Exercise materials Block Start
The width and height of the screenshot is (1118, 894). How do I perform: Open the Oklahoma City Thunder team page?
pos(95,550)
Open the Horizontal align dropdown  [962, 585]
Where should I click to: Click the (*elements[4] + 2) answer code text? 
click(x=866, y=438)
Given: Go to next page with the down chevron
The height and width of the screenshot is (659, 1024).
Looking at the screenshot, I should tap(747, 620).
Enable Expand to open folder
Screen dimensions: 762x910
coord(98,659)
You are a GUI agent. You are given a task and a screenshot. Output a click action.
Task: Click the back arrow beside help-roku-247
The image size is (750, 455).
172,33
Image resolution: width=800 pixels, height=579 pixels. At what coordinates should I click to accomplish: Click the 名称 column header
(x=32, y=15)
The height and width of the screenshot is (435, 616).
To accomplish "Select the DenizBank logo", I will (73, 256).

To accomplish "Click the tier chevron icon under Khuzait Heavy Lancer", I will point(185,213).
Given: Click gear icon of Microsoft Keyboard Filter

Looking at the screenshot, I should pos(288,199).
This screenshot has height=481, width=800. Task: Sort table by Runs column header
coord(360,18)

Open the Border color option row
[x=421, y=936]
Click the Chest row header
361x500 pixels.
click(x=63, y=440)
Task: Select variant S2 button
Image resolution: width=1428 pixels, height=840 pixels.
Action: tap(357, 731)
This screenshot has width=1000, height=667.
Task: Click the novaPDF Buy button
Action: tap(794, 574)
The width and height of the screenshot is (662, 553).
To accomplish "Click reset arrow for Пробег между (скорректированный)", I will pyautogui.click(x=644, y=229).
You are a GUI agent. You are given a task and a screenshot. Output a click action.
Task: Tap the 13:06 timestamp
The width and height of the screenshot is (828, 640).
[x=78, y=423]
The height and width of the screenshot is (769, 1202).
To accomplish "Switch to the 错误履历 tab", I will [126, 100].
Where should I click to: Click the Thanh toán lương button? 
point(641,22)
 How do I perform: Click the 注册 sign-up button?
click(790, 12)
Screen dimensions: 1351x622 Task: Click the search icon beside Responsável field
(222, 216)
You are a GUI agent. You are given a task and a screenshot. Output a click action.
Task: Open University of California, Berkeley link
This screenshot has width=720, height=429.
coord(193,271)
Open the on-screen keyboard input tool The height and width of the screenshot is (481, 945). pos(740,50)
Exercise materials Block End
* [What is expected] From the first line to the last, write out the data exactly.

* [Answer to this problem]
The width and height of the screenshot is (1118, 894). How do I perform: Open the Oklahoma City Thunder team page?
pos(95,550)
Open the Horizontal align dropdown  [962, 585]
Where should I click to: Click the (*elements[4] + 2) answer code text? 
click(x=866, y=438)
Given: Go to next page with the down chevron
The height and width of the screenshot is (659, 1024).
Looking at the screenshot, I should tap(747, 620).
Enable Expand to open folder
Screen dimensions: 762x910
coord(98,659)
You are a GUI agent. You are given a task and a screenshot. Output a click action.
Task: Click the back arrow beside help-roku-247
The image size is (750, 455).
172,33
Image resolution: width=800 pixels, height=579 pixels. At what coordinates should I click to accomplish: Click the 名称 column header
(x=32, y=15)
The height and width of the screenshot is (435, 616).
To accomplish "Select the DenizBank logo", I will (73, 256).

To accomplish "Click the tier chevron icon under Khuzait Heavy Lancer", I will point(185,213).
Given: Click gear icon of Microsoft Keyboard Filter

Looking at the screenshot, I should pos(288,199).
This screenshot has height=481, width=800. Task: Sort table by Runs column header
coord(360,18)

Open the Border color option row
[x=421, y=936]
Click the Chest row header
361x500 pixels.
click(x=63, y=440)
Task: Select variant S2 button
Image resolution: width=1428 pixels, height=840 pixels.
Action: tap(357, 731)
This screenshot has width=1000, height=667.
Task: Click the novaPDF Buy button
Action: tap(794, 574)
The width and height of the screenshot is (662, 553).
To accomplish "Click reset arrow for Пробег между (скорректированный)", I will pyautogui.click(x=644, y=229).
You are a GUI agent. You are given a task and a screenshot. Output a click action.
Task: Tap the 13:06 timestamp
The width and height of the screenshot is (828, 640).
[x=78, y=423]
The height and width of the screenshot is (769, 1202).
To accomplish "Switch to the 错误履历 tab", I will [126, 100].
Where should I click to: Click the Thanh toán lương button? 
point(641,22)
 How do I perform: Click the 注册 sign-up button?
click(790, 12)
Screen dimensions: 1351x622 Task: Click the search icon beside Responsável field
(222, 216)
You are a GUI agent. You are given a task and a screenshot. Output a click action.
Task: Open University of California, Berkeley link
This screenshot has width=720, height=429.
coord(193,271)
Open the on-screen keyboard input tool The height and width of the screenshot is (481, 945). pos(740,50)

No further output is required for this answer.